Last week, the first salvo of a global trade war was fired: US tariffs on steel and aluminum.
Like the “shot heard round the world,” the American protectionist move has politicians and economists in industrialized nations strategizing with their spreadsheets. From Porsches to prosciutto, every country is scouring trade numbers to see what can be tit for tat in the event of all-out global trench digging.
Canadian industries, on the other side of the bridge from where the shot was fired, have their helmets on. The volley is a prod to put all things we peddle—and to whom we peddle to—into perspective.
Steel, for instance, has much in common with oil, natural gas and petroleum products businesses.
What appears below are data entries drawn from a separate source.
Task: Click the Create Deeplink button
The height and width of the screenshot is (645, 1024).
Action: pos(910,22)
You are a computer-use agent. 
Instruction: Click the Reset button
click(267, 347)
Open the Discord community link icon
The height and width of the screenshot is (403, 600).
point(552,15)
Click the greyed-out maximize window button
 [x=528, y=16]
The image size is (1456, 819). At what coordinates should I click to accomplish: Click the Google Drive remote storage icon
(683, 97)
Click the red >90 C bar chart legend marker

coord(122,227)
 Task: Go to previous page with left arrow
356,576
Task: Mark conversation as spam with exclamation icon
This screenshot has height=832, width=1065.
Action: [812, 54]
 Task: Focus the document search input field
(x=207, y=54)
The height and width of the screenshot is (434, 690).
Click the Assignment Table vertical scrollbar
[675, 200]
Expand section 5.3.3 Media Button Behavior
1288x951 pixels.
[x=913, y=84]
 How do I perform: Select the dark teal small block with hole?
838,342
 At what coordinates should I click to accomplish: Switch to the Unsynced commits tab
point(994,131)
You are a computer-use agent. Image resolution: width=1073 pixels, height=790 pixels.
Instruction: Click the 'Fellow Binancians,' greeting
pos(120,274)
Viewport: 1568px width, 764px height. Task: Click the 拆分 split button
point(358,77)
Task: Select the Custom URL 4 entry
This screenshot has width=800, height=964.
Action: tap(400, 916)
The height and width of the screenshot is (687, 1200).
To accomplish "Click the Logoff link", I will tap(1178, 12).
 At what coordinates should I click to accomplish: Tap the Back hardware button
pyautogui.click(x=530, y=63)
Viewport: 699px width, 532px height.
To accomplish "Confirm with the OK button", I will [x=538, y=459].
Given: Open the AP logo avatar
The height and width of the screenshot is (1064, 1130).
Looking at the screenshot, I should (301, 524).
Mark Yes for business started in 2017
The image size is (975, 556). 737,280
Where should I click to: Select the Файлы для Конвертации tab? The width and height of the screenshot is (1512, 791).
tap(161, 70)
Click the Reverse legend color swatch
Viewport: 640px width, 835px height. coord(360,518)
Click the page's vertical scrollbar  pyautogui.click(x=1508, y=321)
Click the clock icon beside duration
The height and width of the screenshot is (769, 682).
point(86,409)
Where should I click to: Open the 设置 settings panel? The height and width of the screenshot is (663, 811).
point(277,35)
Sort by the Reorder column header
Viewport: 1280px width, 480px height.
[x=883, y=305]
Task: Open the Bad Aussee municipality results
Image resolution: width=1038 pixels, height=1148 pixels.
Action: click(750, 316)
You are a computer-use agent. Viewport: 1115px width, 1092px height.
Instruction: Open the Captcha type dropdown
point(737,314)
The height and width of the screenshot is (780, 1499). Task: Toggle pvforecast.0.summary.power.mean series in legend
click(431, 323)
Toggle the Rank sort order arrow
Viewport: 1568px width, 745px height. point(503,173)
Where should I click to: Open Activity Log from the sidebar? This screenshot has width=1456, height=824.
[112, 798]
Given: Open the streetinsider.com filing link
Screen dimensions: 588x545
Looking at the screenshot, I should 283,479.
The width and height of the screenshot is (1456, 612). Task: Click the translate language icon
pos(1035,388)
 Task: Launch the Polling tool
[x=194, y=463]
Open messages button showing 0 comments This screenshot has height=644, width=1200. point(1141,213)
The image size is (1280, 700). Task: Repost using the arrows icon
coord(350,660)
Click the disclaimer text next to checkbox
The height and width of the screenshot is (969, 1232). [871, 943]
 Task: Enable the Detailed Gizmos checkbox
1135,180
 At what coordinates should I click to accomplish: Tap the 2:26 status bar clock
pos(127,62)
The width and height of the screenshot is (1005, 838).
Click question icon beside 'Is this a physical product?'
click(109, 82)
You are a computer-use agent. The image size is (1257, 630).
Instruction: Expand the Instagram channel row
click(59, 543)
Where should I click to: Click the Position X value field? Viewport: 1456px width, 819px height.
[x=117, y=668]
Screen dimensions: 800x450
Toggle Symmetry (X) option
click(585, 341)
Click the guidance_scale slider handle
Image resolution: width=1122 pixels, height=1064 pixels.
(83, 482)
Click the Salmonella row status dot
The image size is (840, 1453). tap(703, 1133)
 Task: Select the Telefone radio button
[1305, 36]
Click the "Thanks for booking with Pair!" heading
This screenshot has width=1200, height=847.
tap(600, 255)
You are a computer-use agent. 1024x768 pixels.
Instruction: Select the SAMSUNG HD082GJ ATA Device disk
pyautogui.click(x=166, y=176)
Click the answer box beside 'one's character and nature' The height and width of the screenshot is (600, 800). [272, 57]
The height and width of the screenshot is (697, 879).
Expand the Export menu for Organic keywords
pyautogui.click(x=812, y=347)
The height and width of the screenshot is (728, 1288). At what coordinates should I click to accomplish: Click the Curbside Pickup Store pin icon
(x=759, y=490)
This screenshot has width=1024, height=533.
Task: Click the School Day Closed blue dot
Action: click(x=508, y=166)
Both are products sourced from a plentiful domestic endowment of resources — iron ore and hydrocarbons. Both fight for market share in a fiercely competitive global market. Both have long been vulnerable to the vagaries of government policy. Both are hugely important to their provincial economies, Ontario and Alberta respectively. And both are dominantly exported to the United States.
But that’s where the comparisons end. We sell a lot more barrels of oil than rolls of steel.
Sifting through the eye-rubbing data tables on the Statistics Canada website, exports of “iron, steel and articles thereof” in 2017 were $14.0 billion. About 86 percent of those exports were sold to the United States. Aluminum and articles thereof was $12.6 billion. It’s not clear which product sub-classifications, if any, may be subject to US tariffs. Nor do we know if nuts, bolts, fence posts, and other value-added articles thereof will be included. But let’s assume everything is thrown into the Trumpian blast furnace.
By comparison, exports of Canada’s oil, gas and petroleum products last year—during a period of depressed prices—were almost $107 billion, 91 percent of which went south of the border.